Whew! We’ve finally gotten to the end and boy! Has it been a long journey. Just before we leave you, we would like to do a quick summary of all the things we’ve learned so far. We would group this into two simple sections- “Dos” and “Don’ts”.


  • As prevention, don’t make a big fuss about your leaving or arrival.
  • Keep your dog busy and distracted while you’re leaving.
  • Watch out for the symptoms- destructive behavior, chewing, pooping and urinating, and so on.
  • Get a proper diagnosis from a vet.
  • If it’s mild, a simple counterconditioning program and some natural remedies will do.
  • If it’s severe, a more complex counterconditioning and desensitization program will be required. That takes a lot of patience to complete.
  • Be patient.
  • Alongside the training program, prescribed medication, as well as, some anti-anxiety treats are most welcome.


  • Never punish your dog for having separation anxiety. It’s never his fault.
  • Don’t blame yourself either. It’s not your fault.
  • Never self-diagnose because he shows certain symptoms.
  • Don’t ignore your dog for any reason. He knows.

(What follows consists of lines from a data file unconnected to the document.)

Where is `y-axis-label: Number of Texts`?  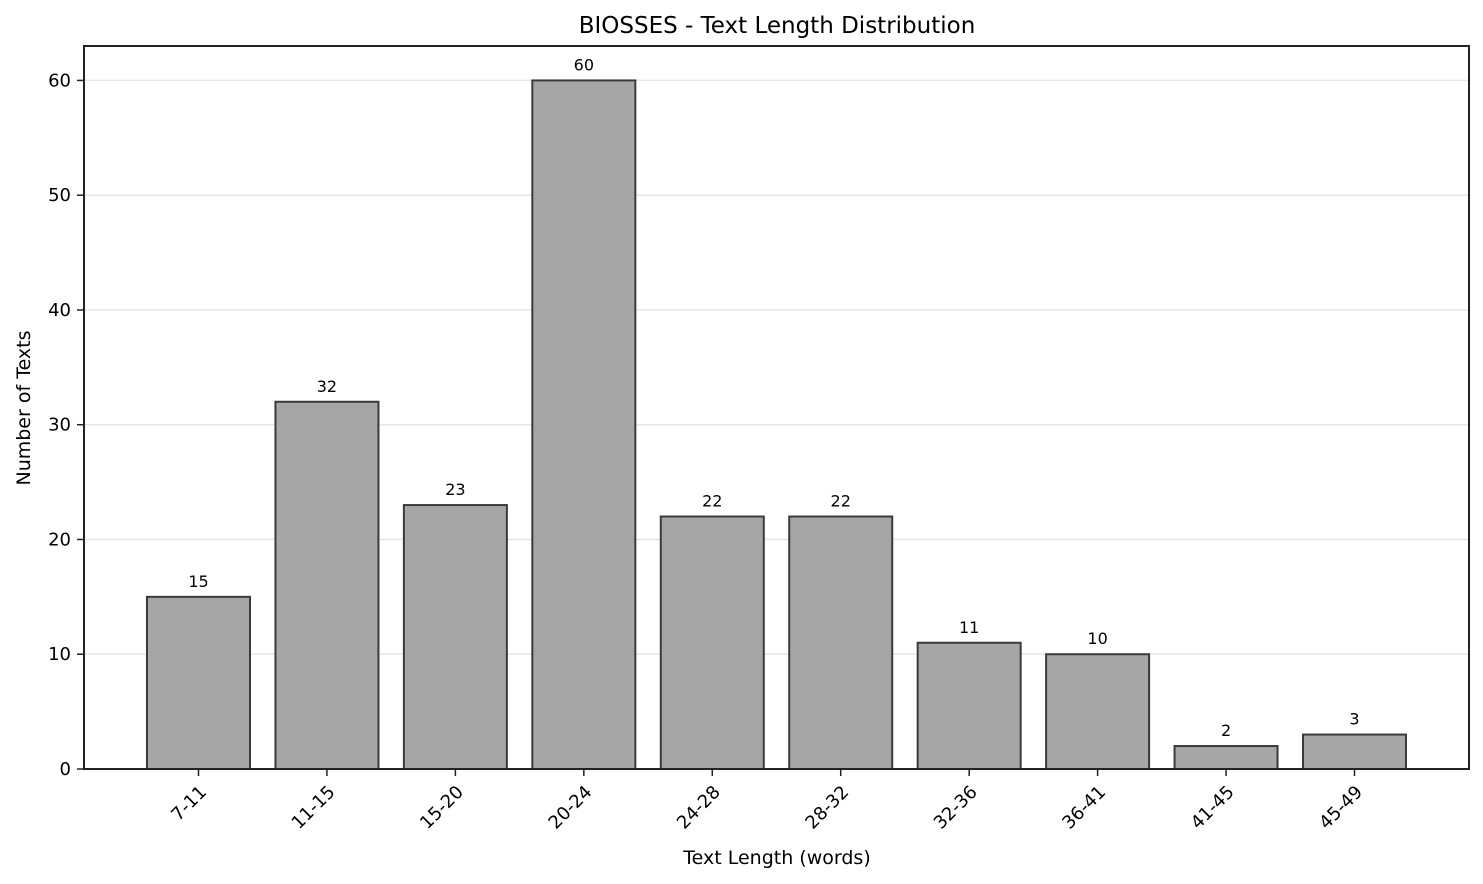
y-axis-label: Number of Texts is located at coordinates (24, 408).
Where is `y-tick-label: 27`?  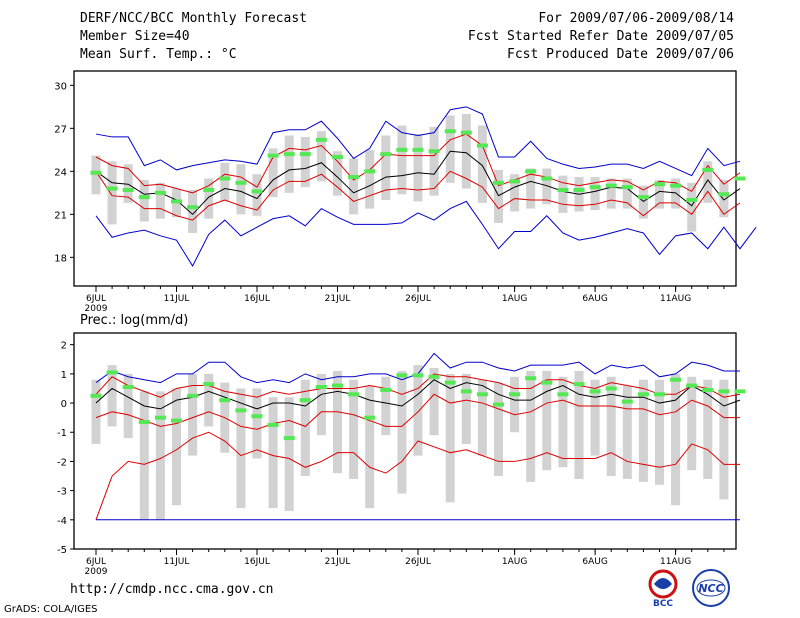 y-tick-label: 27 is located at coordinates (60, 130).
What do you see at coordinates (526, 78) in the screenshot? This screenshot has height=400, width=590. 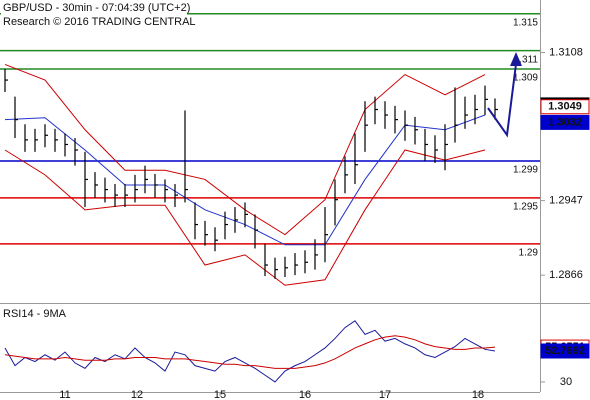 I see `level-label: 1.309` at bounding box center [526, 78].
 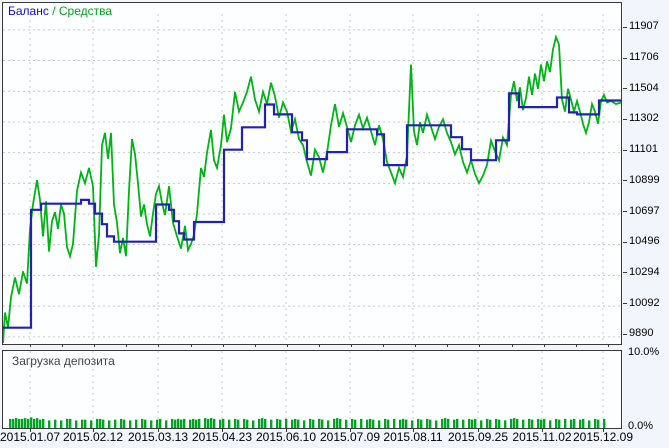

Do what needs to be done, don’t what you shouldn’t, and we promise you, you and your pooch will be fine. If your dog does not have separation anxiety, take note of the preventive measures.

If you’ve found out your dog does have it, with proper care, training, medication, and of course, love from you the parent, they will definitely bounce back in due time. It might take a while, but with your help, they will overcome it. We wish you the best of luck!